Of the 6,364 spine injections, 6,150 spine injections were done without moderate sedation and resulted in 205 vasovagal reactions (3.3% [95% confidence interval {CI} 2.9-3.8%]). One hundred thirty-four spine procedures were performed on patients that had a history of prior vasovagal reaction during a spine procedure. Of these, 90 procedures were performed without moderate sedation, and 21/90 (23.3% [95% CI 15.2-32.1%]) were complicated by a repeat vasovagal reaction. None of 44 repeat injections that utilized moderate sedation experienced a repeat vasovagal reaction (0% [95% CI 0-9.6%]) (χ(2) = 12.17, P < 0.00048). The rate of vasovagal reaction in patients with a history of prior reaction undergoing repeat injection without conscious sedation was significantly higher (23.3% [95% CI 15.2-32.1%]) than the rate in patients with no such history (3.0% [95% CI 2.6-3.5%] [χ(2) = 113.4, P < 1.78E-26]).
A history of vasovagal reaction is a strong predictor of experiencing a vasovagal reaction on subsequent procedures. No vasovagal reactions occurred with the use of moderate sedation, including in the 44 injections in patients that had a history of vasovagal reaction during spine procedures. The overall low rate of vasovagal reactions is low, and greater benefits of moderate sedation were observed when utilized as secondary prevention of repeat vasovagal reactions.

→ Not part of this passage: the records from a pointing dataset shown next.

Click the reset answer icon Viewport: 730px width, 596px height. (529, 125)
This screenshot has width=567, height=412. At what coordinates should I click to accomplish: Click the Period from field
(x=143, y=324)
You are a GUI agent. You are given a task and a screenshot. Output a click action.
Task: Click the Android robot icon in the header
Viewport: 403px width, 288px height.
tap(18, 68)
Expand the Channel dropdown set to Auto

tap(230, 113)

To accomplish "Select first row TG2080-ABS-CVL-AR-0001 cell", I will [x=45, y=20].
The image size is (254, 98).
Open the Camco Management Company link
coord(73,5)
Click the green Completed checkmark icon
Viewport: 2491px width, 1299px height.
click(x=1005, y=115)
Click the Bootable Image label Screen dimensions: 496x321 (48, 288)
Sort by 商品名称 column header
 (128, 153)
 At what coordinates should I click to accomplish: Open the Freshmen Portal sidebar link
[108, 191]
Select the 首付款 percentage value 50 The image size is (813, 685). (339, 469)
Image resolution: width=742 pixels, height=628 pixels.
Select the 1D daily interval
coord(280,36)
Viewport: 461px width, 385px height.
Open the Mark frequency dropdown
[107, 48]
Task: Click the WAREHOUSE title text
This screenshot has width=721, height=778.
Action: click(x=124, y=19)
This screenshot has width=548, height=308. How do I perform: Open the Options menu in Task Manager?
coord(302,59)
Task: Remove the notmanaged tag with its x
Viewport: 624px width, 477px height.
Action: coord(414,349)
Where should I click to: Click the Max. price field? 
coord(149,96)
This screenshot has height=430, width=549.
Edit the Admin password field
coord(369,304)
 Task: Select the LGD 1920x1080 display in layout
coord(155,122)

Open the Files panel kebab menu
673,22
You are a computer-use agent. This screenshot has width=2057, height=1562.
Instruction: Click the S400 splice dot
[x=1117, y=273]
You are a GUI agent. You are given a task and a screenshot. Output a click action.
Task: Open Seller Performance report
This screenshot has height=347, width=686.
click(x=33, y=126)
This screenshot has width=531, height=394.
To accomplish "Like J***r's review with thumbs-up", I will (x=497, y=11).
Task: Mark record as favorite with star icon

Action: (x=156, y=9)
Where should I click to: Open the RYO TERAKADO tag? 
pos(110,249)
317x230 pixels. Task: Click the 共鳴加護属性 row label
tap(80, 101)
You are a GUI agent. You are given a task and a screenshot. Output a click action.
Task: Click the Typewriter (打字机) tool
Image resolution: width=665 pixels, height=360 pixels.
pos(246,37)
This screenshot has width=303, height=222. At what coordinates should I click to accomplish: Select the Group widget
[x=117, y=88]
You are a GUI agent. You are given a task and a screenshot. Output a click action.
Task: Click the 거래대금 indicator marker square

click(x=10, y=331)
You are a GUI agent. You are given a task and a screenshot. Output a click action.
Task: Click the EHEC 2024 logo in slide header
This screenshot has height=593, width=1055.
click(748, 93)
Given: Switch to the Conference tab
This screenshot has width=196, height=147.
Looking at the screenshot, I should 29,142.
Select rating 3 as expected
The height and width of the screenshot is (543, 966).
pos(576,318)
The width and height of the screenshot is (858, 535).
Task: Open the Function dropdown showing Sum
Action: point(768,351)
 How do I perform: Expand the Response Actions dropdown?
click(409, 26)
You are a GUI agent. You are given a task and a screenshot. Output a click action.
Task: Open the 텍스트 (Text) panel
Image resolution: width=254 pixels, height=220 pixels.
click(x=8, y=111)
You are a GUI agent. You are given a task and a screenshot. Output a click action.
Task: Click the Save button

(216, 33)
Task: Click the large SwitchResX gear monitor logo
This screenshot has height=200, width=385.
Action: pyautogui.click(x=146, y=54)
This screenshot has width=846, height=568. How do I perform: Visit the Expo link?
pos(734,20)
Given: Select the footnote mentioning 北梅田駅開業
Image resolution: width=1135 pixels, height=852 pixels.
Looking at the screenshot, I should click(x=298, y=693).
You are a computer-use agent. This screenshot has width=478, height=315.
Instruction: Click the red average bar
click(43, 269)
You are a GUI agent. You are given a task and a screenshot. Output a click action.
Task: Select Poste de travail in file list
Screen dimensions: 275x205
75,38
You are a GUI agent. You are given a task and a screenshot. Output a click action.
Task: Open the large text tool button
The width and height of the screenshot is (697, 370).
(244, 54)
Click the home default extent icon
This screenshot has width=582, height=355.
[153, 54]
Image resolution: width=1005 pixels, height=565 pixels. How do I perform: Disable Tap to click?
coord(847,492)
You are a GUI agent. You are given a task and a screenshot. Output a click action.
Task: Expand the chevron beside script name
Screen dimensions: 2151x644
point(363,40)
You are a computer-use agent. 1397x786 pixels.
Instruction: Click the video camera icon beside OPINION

脊柱手术中可能会发生血管迷走神经反应,这可能导致手术提前终止或引发其他不良事件。
评估中度镇静是否是预防血管迷走神经反应的有效二级预防手段。
前瞻性收集6364例连续脊柱注射的数据。
在6364例脊柱注射中,6150例未进行中度镇静,发生血管迷走神经反应205例(3.3%[95%置信区间{CI}2.9 - 3.8%])。对134例在脊柱手术中曾有血管迷走神经反应病史的患者进行了脊柱手术。其中,90例未进行中度镇静,21/90(23.3%[95%CI 15.2 - 32.1%])出现了再次血管迷走神经反应。44例使用中度镇静的重复注射均未出现再次血管迷走神经反应(0%[95%CI 0 - 9.6%])(χ(2) = 12.17,P < 0.00048)。有既往反应史的患者在未进行清醒镇静的情况下进行重复注射时,血管迷走神经反应发生率(23.3%[95%CI 15.2 - 32.1%])显著高于无此类病史患者(3.0%[95%CI 2.6 - 3.5%][χ(2) = 113.4,P < 1.78E - 26])。
血管迷走神经反应病史是后续手术中发生血管迷走神经反应的有力预测指标。使用中度镇静未发生血管迷走神经反应,包括在44例脊柱手术中有血管迷走神经反应病史的患者注射时。血管迷走神经反应的总体发生率较低,在作为预防再次血管迷走神经反应的二级预防措施时,观察到中度镇静有更大益处。